Autophagy can exert both tumour-suppressive and tumour-promoting effects in human malignancies [
22]. Recent studies showed that activation of oncogenic RAS, which is capable of inducing tumour growth, is sufficient to upregulate basal autophagy [
35]. RAS mutation is a frequent and early tumour-promoting event in CRC. We analysed p62 expression in KRAS wildtype and KRAS-mutated-type CRC in this study and investigated the prognostic power of p62 expression. p62 expression was not correlated to RAS mutational status, but the prognostic power of p62 was lost in the wildtype KRAS subgroup, whereas it was observed as a trend (
p = 0.062) in the KRAS-mutated subgroup. However, these results must be interpreted with caution. Cytoplasmic and nuclear Beclin-1 expression failed to show prognostic power in the complete cohort and especially in the wildtype KRAS CRC subgroup. However, in the mutated KRAS CRC subgroup, increased nuclear Beclin-1 expression was significantly associated with decreased OS.

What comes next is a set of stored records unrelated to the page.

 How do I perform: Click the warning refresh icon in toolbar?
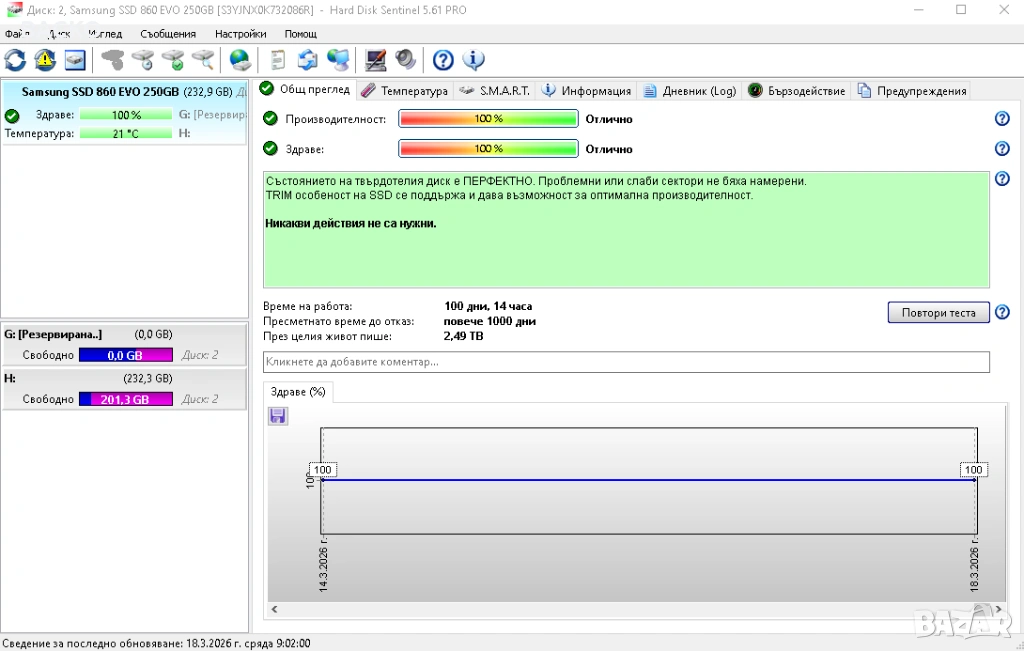45,60
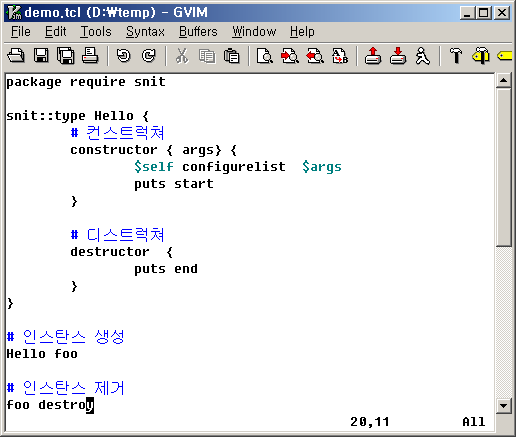Click the Open file toolbar icon
The height and width of the screenshot is (437, 516).
pos(16,55)
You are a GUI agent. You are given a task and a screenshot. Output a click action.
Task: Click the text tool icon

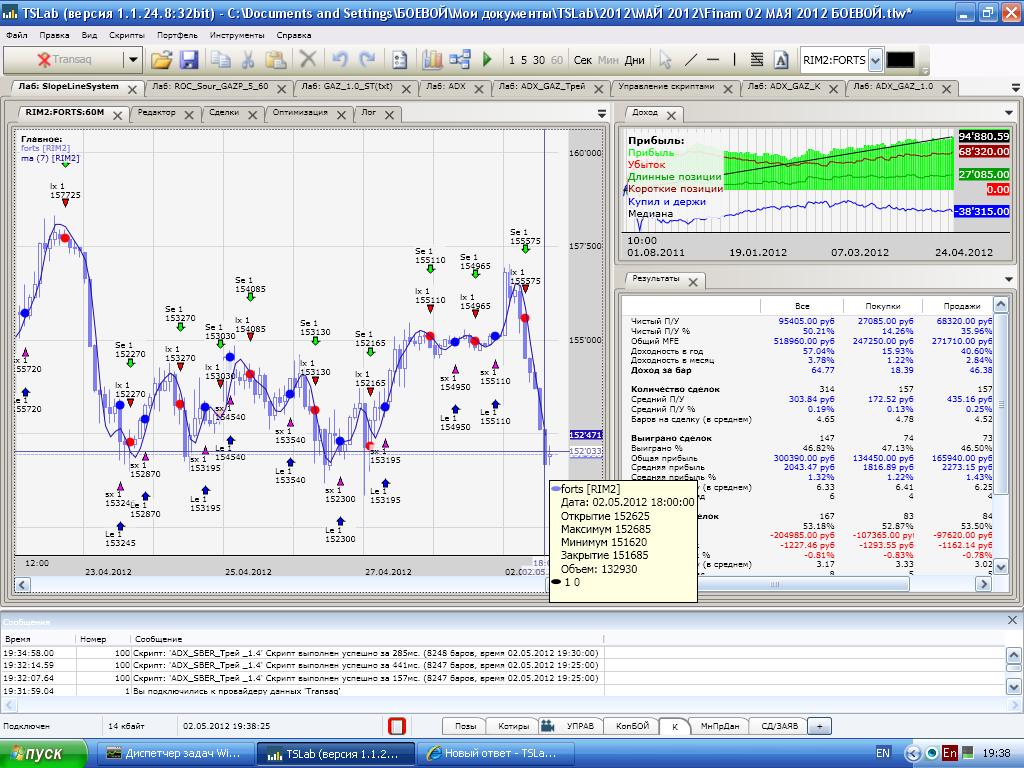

The altered prognostic effect of autophagy-related markers in KRAS-mutated CRC represents a novel finding of our study. Interestingly, similar to Beclin-1, LC3-positive CRC with mutated KRAS demonstrated a significantly reduced OS but not in the KRAS wildtype CRC group, strengthening this finding. Thus there seems to be an alteration of the autophagy flux in the setting of KRAS mutation. A larger sample size of this subgroup with RAS-mutated cancers should be examined to confirm these results.
A previous study on CRCs reported the presence of nuclear Beclin-1 staining; however, the nuclear staining pattern lacked any prognostic relevance [
16]. Nevertheless, the results of the present study need to be reproduced in larger cohorts. It is particularly important to conduct additional studies of autophagy-related markers with a focus on the cellular localizations of the proteins. Taking into account the results of previous studies on the prognostic relevance of p62 expression in CRC, why both underexpression and overexpression of this autophagy-related protein were demonstrated to influence survival in CRC as well as in other malignancies remains unclear. This question cannot be answered by the present study, since this study remains descriptive and lacks functional investigations.
ULK1 expression has been addressed in only one study on CRC so far [
36]. Zou et al. were able to demonstrate that increased expression levels of ULK1 predicted poor prognosis in CRC. However, in our study with a smaller number of patients, we were not able to confirm these results. Nevertheless, in our study, increased ULK1 expression was significantly associated with the presence of lymph node metastasis. It has to be critically emphasized that in the study by Zhou et al., level of significance was rather low.
Analysis of autophagy-related proteins in human malignancies represents a valuable area of research due to the potential future therapeutic relevance.
Recent in vitro and in vivo studies in preclinical models suggested that modulation of autophagy can be used as a therapeutic modality to enhance the efficacy of conventional therapies, including chemotherapy and radiation therapy [
37‐
40].
Clinical studies with autophagy inhibition are already being conducted [
41] with most of the studies using hydroxychloroquine as an autophagy inhibitor. However, autophagy inhibition in human malignancies remains a topic of clinical studies and is not yet part of established therapeutic approaches. Our data show that p62, LC3 and Beclin-1 represent promising novel therapeutic targets especially in the subgroup of KRAS-mutated colorectal cancer patients.